The task:
Reproduce word for word everything from the line containing "Find the location" down to the line containing "Describe the element", and leave the pictures out of your answer.

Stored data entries

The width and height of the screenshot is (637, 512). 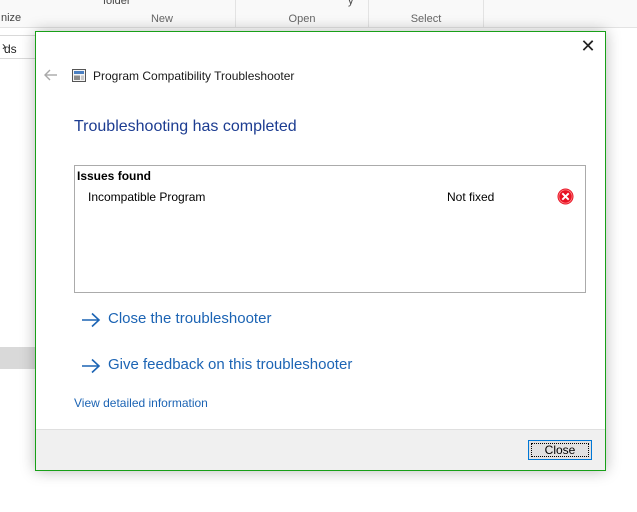 What do you see at coordinates (12, 18) in the screenshot?
I see `ribbon-fragment-organize: nize` at bounding box center [12, 18].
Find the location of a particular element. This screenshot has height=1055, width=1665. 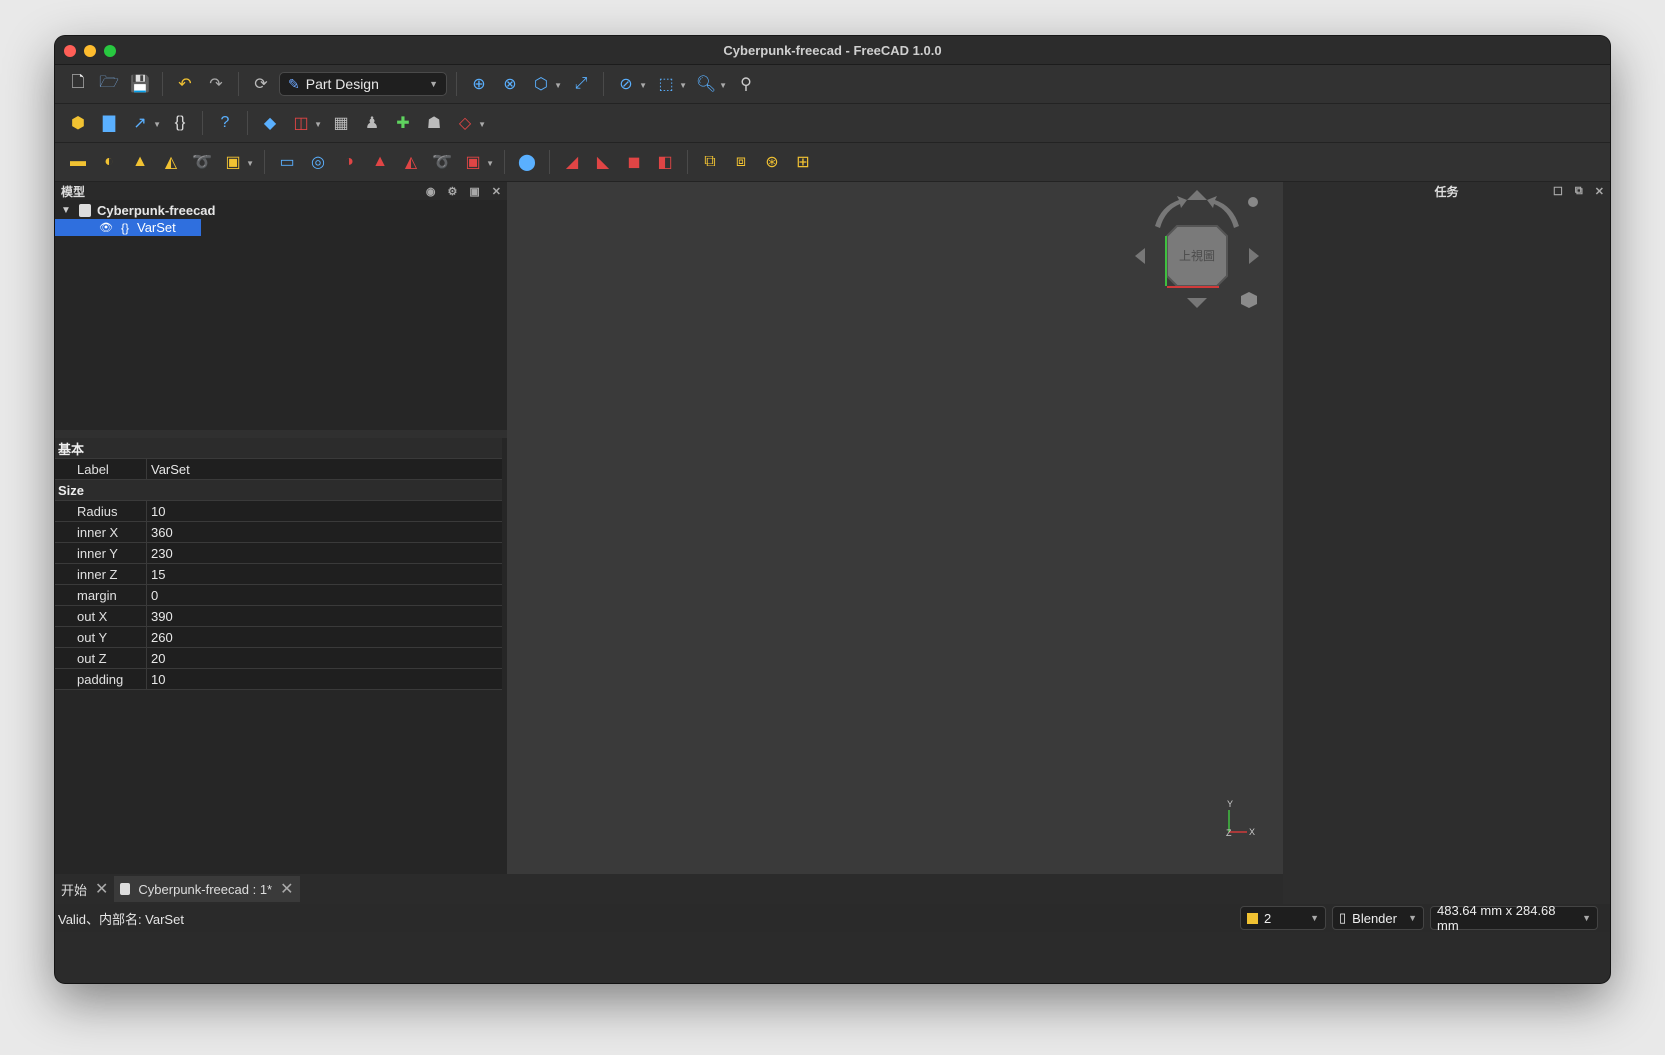

clone-button: ♟ is located at coordinates (372, 123).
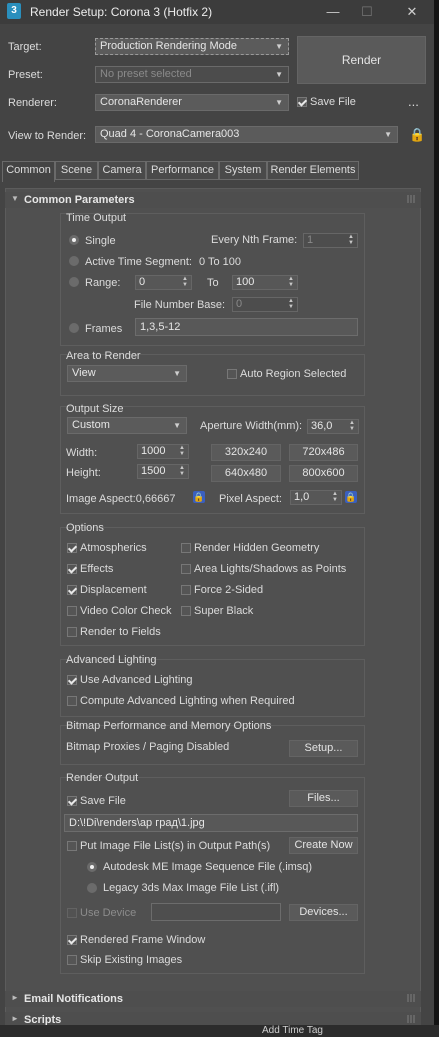  Describe the element at coordinates (72, 940) in the screenshot. I see `rendered-frame-window-checkbox` at that location.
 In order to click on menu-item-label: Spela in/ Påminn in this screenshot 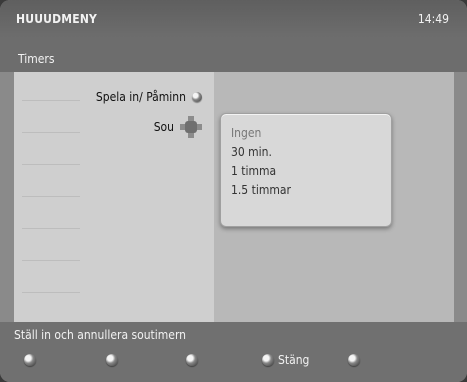, I will do `click(140, 97)`.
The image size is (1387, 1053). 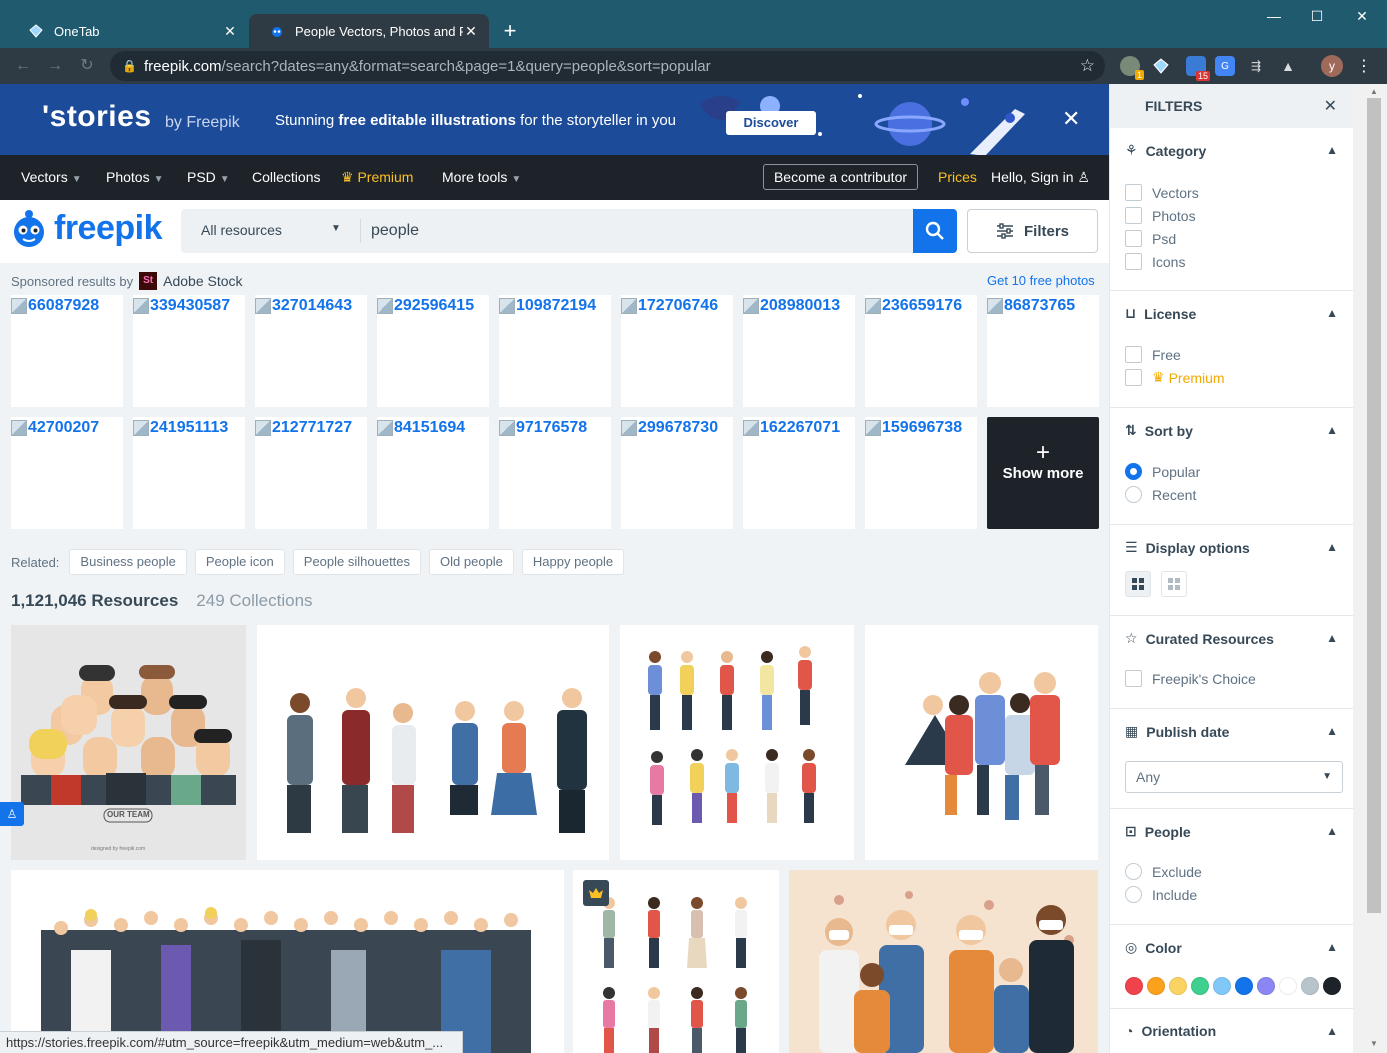 I want to click on sign-in-link: Hello, Sign in ♙, so click(x=1040, y=178).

Response to this exercise:
Find the location of a particular element. This screenshot has height=1055, width=1665. 

clone-button: ♟ is located at coordinates (372, 123).
  Describe the element at coordinates (72, 940) in the screenshot. I see `rendered-frame-window-checkbox` at that location.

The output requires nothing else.